Now I need to read the textbook to find out what I missed in lecture!

Week 11

Epsilon transitions are very weird.  The way NFSAs are defined with the epsilon transitions is very strange and I need to review this to get a better grasp on it. Same thing goes for turning NFSAs into DFSAs. However, the cartesian product is very easy, although tedious. Listing states over and over again changing 1 tiny thing each time is not my definition of fun. Despite their usefulness I can see myself growing to dislike both NFSAs and the cartesian product. Time will tell.

Week 10

DFSAs. These are the coolest things ever. You can draw a regular expression evaluator. It's a simple idea put together very interestingly. There are quite a few things to remember; states, transitions, start state, etc. but they are pretty obvious. I have to remember not to forget to mention the start state and the end state.
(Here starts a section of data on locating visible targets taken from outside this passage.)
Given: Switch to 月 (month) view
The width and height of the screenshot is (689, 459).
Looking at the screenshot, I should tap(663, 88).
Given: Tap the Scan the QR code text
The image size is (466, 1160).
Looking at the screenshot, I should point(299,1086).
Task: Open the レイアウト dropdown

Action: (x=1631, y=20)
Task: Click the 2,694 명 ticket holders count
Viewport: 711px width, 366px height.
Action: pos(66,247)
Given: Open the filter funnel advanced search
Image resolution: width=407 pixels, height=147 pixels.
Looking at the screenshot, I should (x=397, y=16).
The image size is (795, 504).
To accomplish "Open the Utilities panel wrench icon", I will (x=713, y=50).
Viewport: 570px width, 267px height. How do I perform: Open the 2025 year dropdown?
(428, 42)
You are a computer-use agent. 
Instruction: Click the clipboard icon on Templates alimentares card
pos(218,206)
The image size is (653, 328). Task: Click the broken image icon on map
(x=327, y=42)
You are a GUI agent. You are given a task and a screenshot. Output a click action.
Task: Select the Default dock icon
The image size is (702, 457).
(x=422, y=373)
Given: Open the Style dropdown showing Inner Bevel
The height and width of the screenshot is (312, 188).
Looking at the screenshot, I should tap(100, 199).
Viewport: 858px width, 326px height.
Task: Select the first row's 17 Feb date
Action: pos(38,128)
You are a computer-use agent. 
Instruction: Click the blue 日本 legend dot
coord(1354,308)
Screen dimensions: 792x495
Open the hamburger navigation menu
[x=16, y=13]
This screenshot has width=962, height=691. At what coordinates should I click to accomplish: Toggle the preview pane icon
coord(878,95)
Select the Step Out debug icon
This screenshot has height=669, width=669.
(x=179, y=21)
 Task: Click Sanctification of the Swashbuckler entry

All in all DFSAs are cool, easy, and seemingly useful. :)

I liked the example of the "difficult" regex to construct and how I was able to have a solution very quickly (despite being told it was hard). However on review, my solution had a hole that I need to fix, which is why I did not put it on the bulletin board. That is the problem I will do the full Polya method of problem solving on. 

Week 9

The test was not extremely difficult but I was unprepared due to my lack of understanding about loop invariants. The question involving the loop was the most difficult for me only for the fact that I did not know how to include an invariant that will help me in my proof. It was easy to prove that the function terminated but my proof was definitely not in the pattern of what we were taught (and was probably wrong). The rest of the questions were easy.

Finally a change in the flavor of the material, the regular expressions are a wonderful break from induction (unless were going to use that for this too...). They seemed very confusing at first (especially the Kleene star but by the end of a lecture, they made sense.) The proof was very bizare but I am sure that with practice these things will become easy.

Week 8

I did not attend the lecture and after writing the test I wish I had. It was very difficult to figure out the proofs for functions with loops simply from the lecture notes. The concept of a loop invariant, although seemingly useful, does not differ from a postcondition in my mind?

The assignment went by very well even with my limited amount of time to work through and understand it. The partner system helped very much and I am upset I never utilized partners before. The questions were very similar to those done in the lecture and it was not difficult to extend those ideas to the assignment.